Olivia Newton John is using a vegan diet to help in her fight against breast cancer. 

Seventy two year old singer, Olivia Newton-John, is best known for her role in the musical film Grease back in 1978, but she also produced many solo hit single recordings in the 70s and 80s and has continued to record and perform throughout her long career.  She’s a four-time Grammy Award winner with five US number one records and another 10 Top Tens on Billboard’s Hot 100. She has sold an estimated 100 million records worldwide, making her one of the best-selling music artists of all time.

She has been a longtime activist for environmental and animal rights issues. In 1992 she was diagnosed with breast cancer and has since become an advocate for cancer research and other health issues as well. She enjoyed a long period of remission, but in 2017 she was again diagnosed with breast cancer, and she switched to a plant-based diet to help her get healthier while being treated.  She shared that her daughter, Chloe Lattanzi, is key in helping her to eat more plant-based foods. “I’ve been eating vegan because my daughter was visiting me and she’s a vegan.  I feel very good.  After having lived for years with different cancers, and having surgery, chemotherapy and radiation, I thought it would be wonderful if we could find different kinds of treatments for people going through cancer” she said.
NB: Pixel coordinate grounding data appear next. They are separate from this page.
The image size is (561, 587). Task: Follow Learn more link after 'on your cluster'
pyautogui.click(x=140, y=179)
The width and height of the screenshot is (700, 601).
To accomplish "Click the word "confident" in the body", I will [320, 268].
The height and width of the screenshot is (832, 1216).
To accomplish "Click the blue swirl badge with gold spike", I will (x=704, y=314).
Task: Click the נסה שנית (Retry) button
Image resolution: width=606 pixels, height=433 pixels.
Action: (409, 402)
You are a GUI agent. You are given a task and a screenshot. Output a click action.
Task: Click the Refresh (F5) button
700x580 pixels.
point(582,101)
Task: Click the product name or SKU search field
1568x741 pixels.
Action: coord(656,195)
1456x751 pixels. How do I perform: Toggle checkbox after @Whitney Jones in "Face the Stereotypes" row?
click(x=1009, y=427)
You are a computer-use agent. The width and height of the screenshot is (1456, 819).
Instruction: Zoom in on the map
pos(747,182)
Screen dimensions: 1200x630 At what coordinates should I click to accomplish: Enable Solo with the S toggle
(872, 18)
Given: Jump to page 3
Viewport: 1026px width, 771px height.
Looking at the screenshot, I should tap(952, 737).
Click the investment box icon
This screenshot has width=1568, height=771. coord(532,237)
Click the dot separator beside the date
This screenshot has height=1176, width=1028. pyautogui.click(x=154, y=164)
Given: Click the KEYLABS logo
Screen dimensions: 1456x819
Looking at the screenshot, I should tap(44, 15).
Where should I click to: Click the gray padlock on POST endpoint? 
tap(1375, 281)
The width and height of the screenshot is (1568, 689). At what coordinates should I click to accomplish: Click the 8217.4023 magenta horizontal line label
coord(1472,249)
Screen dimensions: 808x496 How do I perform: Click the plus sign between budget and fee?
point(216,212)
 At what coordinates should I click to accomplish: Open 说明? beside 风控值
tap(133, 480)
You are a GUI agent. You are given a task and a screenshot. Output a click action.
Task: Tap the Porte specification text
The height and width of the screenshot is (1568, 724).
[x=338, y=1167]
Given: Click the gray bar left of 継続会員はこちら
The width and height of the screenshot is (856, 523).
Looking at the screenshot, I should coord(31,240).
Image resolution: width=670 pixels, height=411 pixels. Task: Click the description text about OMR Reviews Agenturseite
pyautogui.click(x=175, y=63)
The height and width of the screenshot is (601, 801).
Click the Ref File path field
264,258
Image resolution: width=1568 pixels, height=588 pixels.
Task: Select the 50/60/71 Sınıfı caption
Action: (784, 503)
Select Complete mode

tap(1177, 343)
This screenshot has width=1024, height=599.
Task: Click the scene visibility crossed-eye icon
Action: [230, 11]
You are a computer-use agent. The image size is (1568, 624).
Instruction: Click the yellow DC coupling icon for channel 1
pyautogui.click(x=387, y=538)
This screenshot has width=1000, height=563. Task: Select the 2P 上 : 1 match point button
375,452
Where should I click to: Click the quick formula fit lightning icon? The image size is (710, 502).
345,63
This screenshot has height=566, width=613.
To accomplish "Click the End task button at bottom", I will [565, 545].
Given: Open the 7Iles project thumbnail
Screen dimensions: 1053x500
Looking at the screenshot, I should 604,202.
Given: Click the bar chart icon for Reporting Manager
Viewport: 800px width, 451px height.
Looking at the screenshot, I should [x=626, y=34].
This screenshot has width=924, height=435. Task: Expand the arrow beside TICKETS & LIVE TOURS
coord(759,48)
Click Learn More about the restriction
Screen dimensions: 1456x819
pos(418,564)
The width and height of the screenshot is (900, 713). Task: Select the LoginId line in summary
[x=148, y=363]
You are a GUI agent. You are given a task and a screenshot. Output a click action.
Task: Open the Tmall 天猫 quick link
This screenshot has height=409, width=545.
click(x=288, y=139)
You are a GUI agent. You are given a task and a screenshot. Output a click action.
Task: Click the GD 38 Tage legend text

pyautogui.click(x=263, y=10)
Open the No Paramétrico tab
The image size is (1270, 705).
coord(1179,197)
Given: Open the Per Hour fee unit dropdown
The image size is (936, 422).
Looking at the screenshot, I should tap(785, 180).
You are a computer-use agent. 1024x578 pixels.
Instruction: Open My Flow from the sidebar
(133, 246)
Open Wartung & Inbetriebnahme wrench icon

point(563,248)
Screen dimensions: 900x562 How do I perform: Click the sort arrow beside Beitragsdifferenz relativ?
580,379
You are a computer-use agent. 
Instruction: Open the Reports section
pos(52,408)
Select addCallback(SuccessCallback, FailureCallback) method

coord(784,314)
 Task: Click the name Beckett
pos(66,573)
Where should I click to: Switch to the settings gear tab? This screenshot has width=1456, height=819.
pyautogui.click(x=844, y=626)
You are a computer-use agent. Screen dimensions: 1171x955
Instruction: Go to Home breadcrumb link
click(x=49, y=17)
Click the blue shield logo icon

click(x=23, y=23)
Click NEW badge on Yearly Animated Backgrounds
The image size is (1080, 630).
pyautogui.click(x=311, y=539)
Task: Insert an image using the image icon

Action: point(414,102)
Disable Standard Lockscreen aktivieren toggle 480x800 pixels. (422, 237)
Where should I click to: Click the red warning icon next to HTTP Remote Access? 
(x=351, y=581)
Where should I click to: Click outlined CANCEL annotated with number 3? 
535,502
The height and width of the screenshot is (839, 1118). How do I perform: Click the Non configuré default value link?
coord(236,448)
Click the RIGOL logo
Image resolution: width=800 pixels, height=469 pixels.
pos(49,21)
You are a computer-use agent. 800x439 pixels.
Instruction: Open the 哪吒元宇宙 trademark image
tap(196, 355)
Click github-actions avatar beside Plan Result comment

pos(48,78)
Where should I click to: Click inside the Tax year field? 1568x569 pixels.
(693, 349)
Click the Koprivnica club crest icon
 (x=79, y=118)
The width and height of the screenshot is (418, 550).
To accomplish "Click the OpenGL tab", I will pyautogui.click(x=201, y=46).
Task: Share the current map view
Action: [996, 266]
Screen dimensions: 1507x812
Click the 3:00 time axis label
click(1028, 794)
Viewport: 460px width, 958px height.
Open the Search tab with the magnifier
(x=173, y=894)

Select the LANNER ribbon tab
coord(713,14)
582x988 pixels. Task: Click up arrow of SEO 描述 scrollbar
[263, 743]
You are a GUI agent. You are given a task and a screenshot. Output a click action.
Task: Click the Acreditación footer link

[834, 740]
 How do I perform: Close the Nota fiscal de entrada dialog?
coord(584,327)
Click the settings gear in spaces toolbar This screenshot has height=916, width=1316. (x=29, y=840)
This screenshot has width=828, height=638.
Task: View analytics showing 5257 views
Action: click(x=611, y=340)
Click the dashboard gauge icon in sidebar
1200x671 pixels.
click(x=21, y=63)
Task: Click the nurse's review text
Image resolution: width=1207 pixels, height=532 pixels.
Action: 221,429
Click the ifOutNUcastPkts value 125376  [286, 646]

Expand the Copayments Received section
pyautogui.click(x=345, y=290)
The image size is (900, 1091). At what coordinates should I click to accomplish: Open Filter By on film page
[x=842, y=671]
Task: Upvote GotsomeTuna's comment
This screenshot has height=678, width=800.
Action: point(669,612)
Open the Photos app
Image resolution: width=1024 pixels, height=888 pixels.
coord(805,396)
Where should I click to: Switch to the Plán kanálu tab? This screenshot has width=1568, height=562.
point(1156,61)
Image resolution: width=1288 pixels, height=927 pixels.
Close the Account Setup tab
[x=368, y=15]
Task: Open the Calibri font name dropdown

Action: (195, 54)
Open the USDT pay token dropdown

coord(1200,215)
Newton-John recently launched the Olivia Newton-John Foundation with her husband, John Easterling, to promote plant-based eating as a way to stay healthy through cancer treatment.  Her foundation aims to develop less damaging forms of treatment, as well as to support research into how a plant-based way of eating can help nutrition and health for patients.

There’s already a lot of research into how a plant-based diet can reduce your risk of getting breast cancer in the first place and reduce your risk of recurrence if you’ve had breast cancer.  Let’s hope that this foundation finds evidence for the benefits of plant-based diets during treatment as well.